- **TASK REQUIREMENTS**: Please restate word for word the lines of the entries below from the one with "You are a GUI" to the one with "Viewport: 640px width, 360px height.", inclusive, and leave out every picture.
DATA FOR PROCESSING section start
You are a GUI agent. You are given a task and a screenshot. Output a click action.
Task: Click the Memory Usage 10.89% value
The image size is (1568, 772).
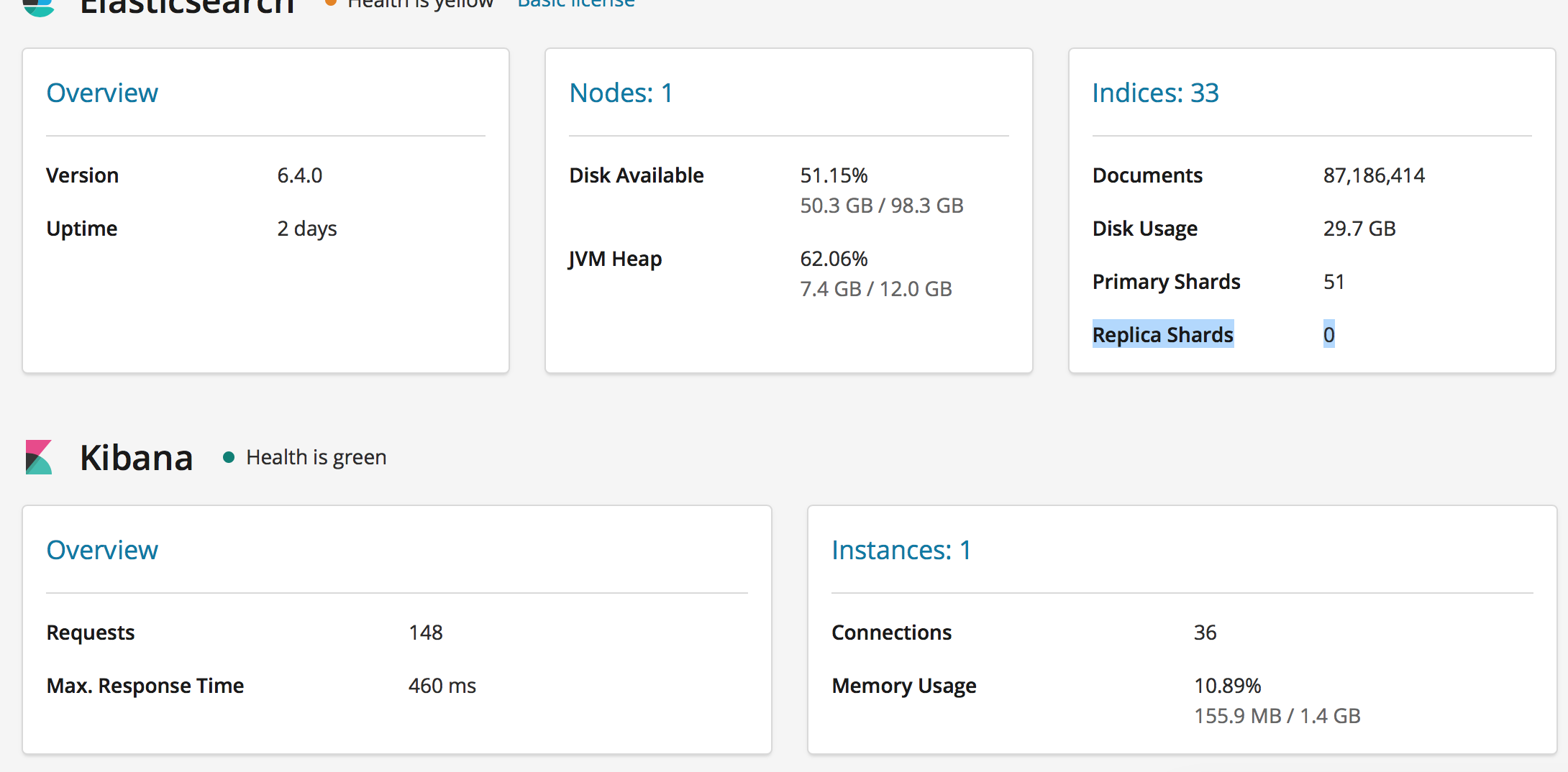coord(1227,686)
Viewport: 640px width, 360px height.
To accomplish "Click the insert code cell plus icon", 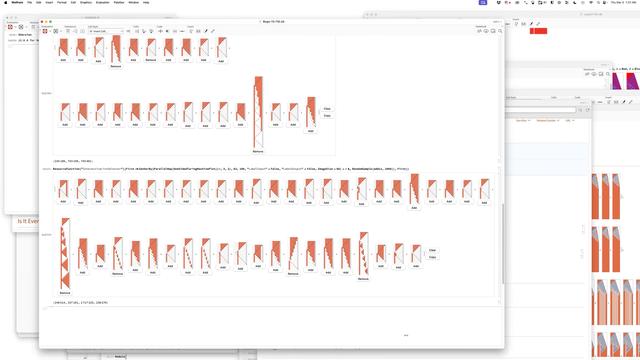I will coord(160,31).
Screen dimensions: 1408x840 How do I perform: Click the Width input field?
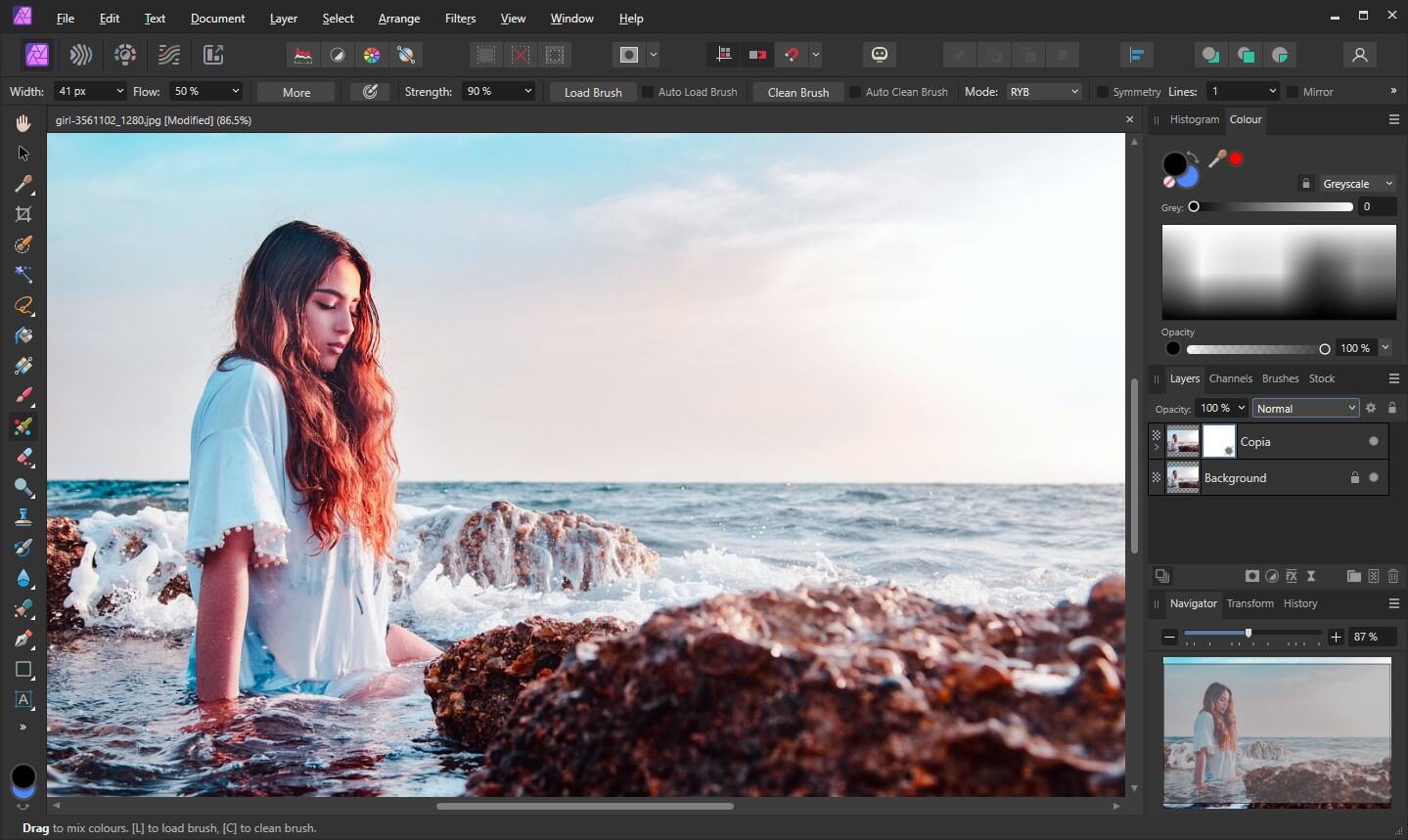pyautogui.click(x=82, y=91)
DATA FOR PROCESSING section end
DATA FOR PROCESSING section start
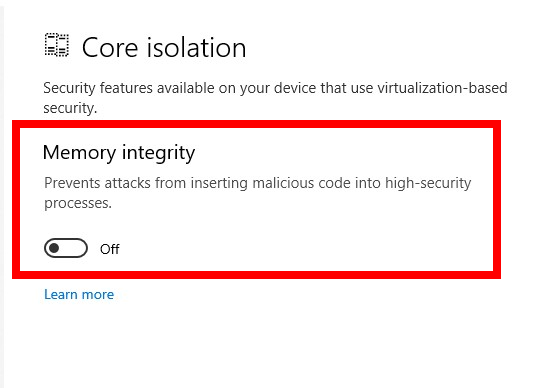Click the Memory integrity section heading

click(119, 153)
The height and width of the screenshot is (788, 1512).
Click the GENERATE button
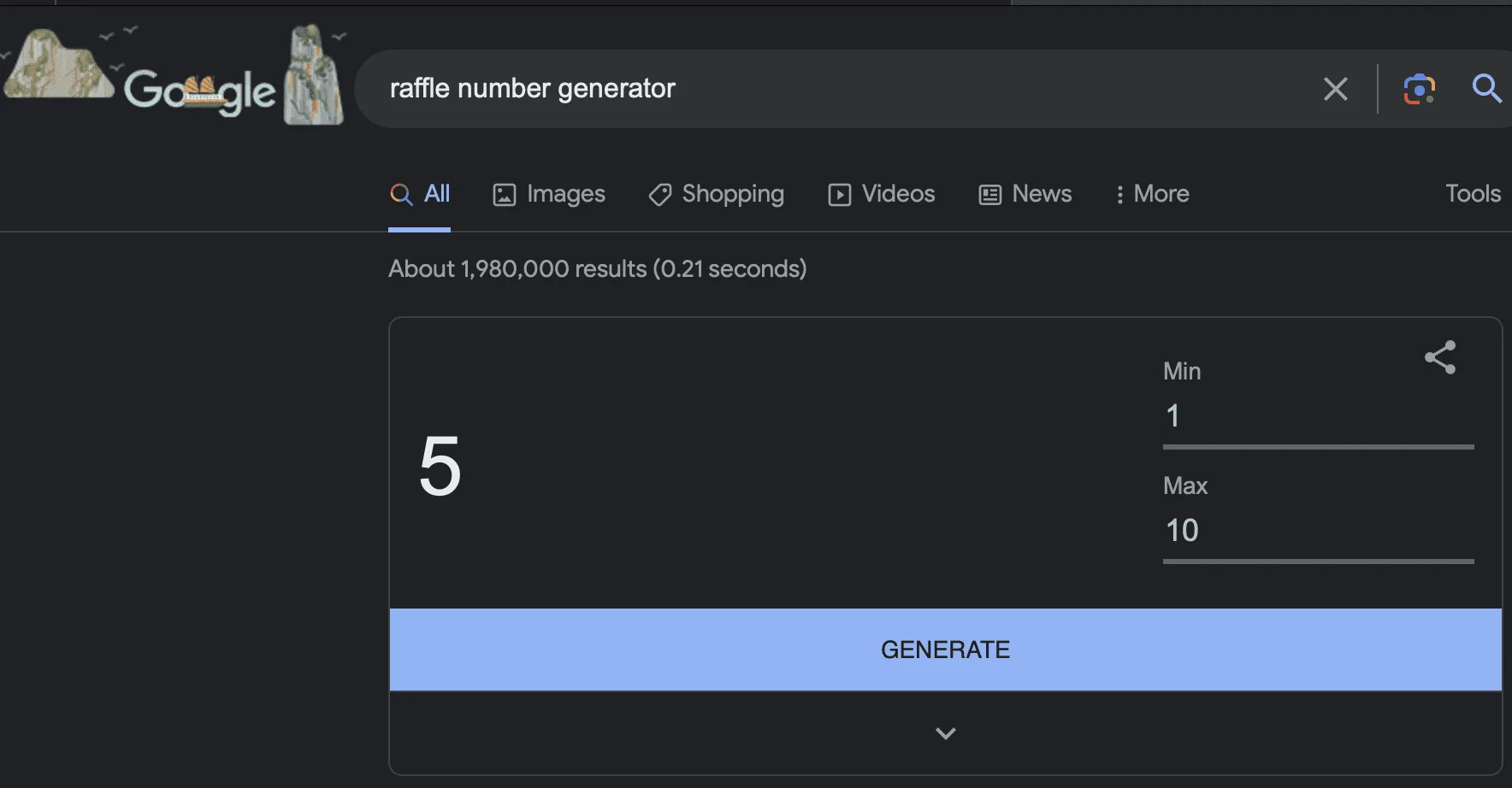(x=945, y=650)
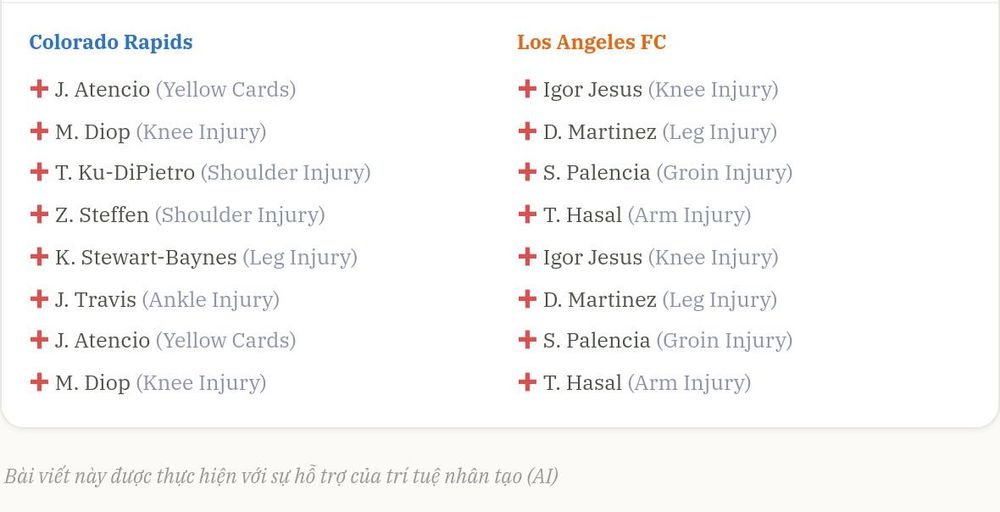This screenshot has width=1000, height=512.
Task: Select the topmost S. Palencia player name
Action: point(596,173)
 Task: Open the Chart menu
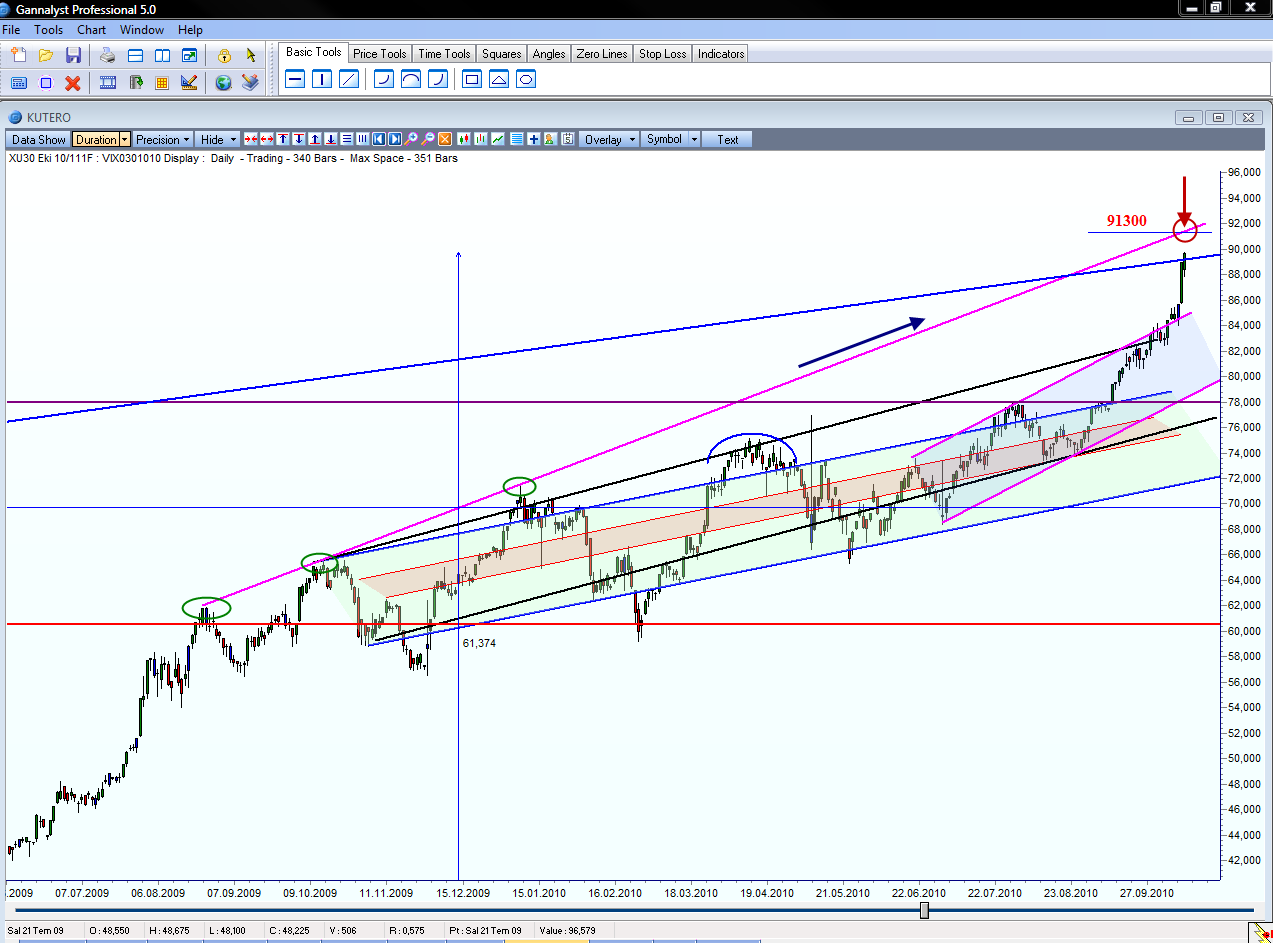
DATA FOR PROCESSING section end
- **COMPLETED TASK**:
You are a GUI agent. You are given a task and a screenshot. Output a click action.
Task: Click the Memory Usage 10.89% value
The image size is (1568, 772).
coord(1227,686)
Viewport: 640px width, 360px height.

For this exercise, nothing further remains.